TASK
Rewrite every item below with "screenshot" swapped for "screen image" and nothing else altered. Omit the pictures from your output.

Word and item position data
*-*-*

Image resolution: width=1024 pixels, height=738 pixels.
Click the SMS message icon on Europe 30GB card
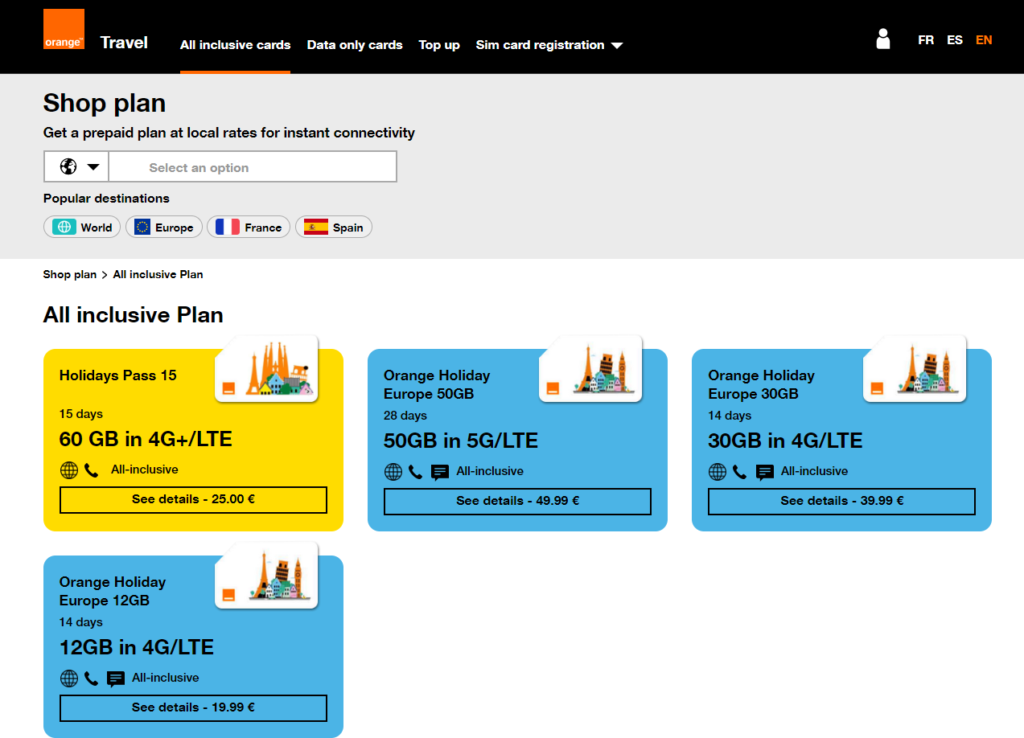765,472
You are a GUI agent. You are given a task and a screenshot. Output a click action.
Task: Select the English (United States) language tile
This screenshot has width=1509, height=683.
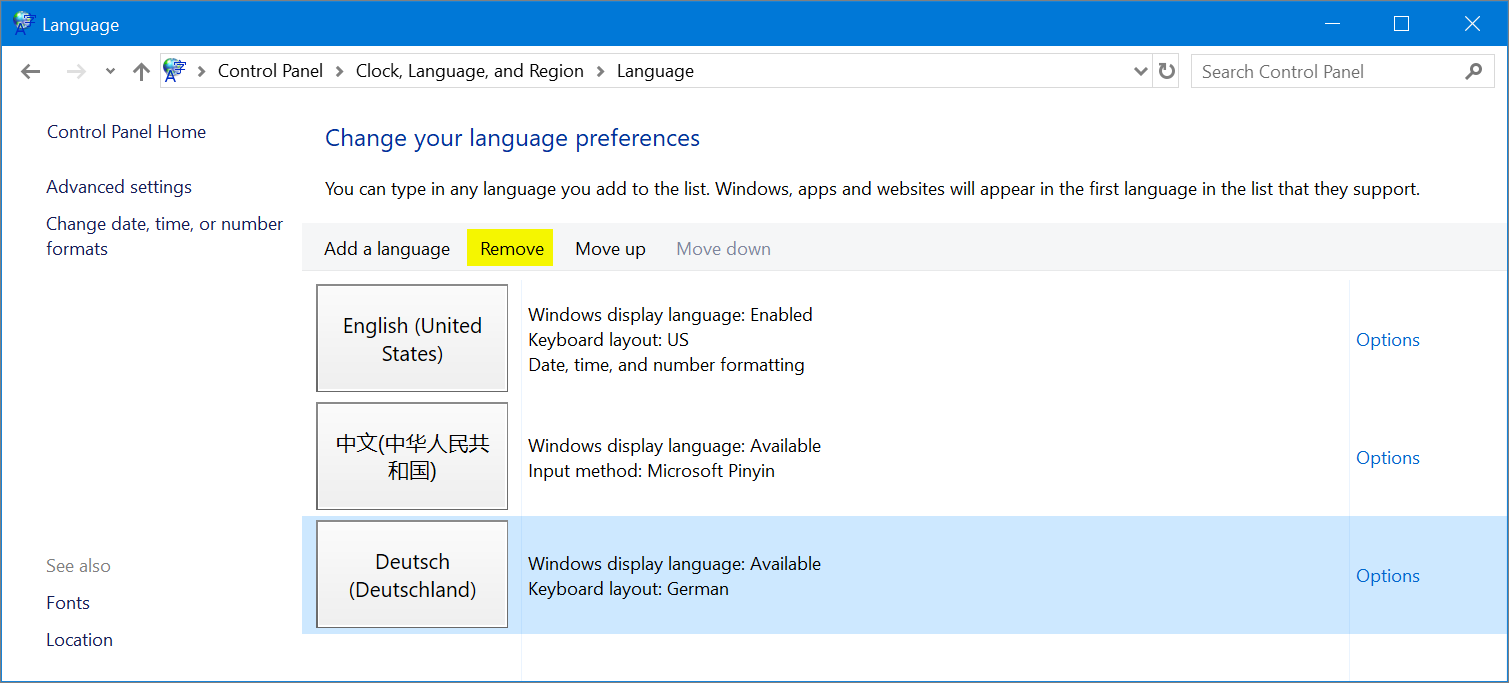coord(412,339)
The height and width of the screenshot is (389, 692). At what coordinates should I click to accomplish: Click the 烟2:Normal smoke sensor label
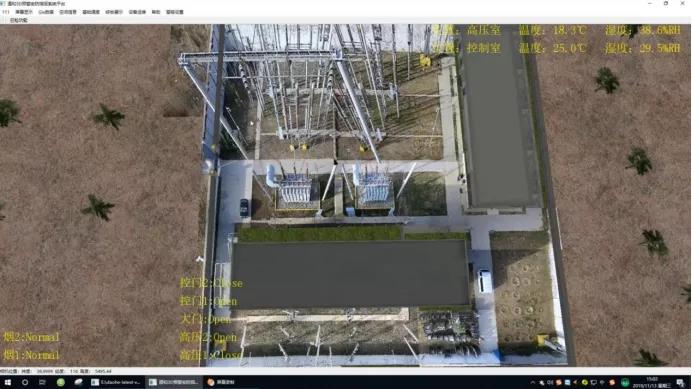(31, 337)
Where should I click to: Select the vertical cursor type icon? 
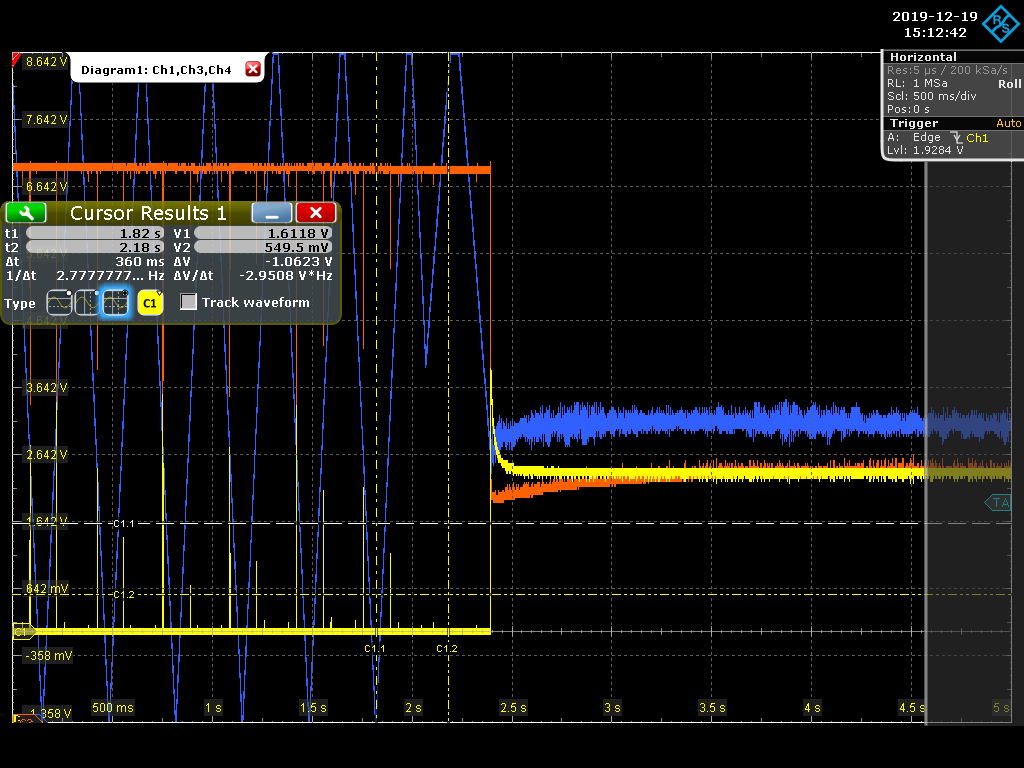coord(87,302)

*-*-*

SOLUTION TO THE EXERCISE
Image resolution: width=1024 pixels, height=738 pixels.
Click the SMS message icon on Europe 30GB card
765,472
You are a GUI agent. You are given a task and a screen image. Output a click action.
Task: Select the English (United States) language tile
This screen image has width=1509, height=683.
coord(412,339)
The height and width of the screen image is (389, 692). At what coordinates should I click to accomplish: Click the 烟2:Normal smoke sensor label
(31, 337)
Where should I click to: Select the vertical cursor type icon? 
coord(87,302)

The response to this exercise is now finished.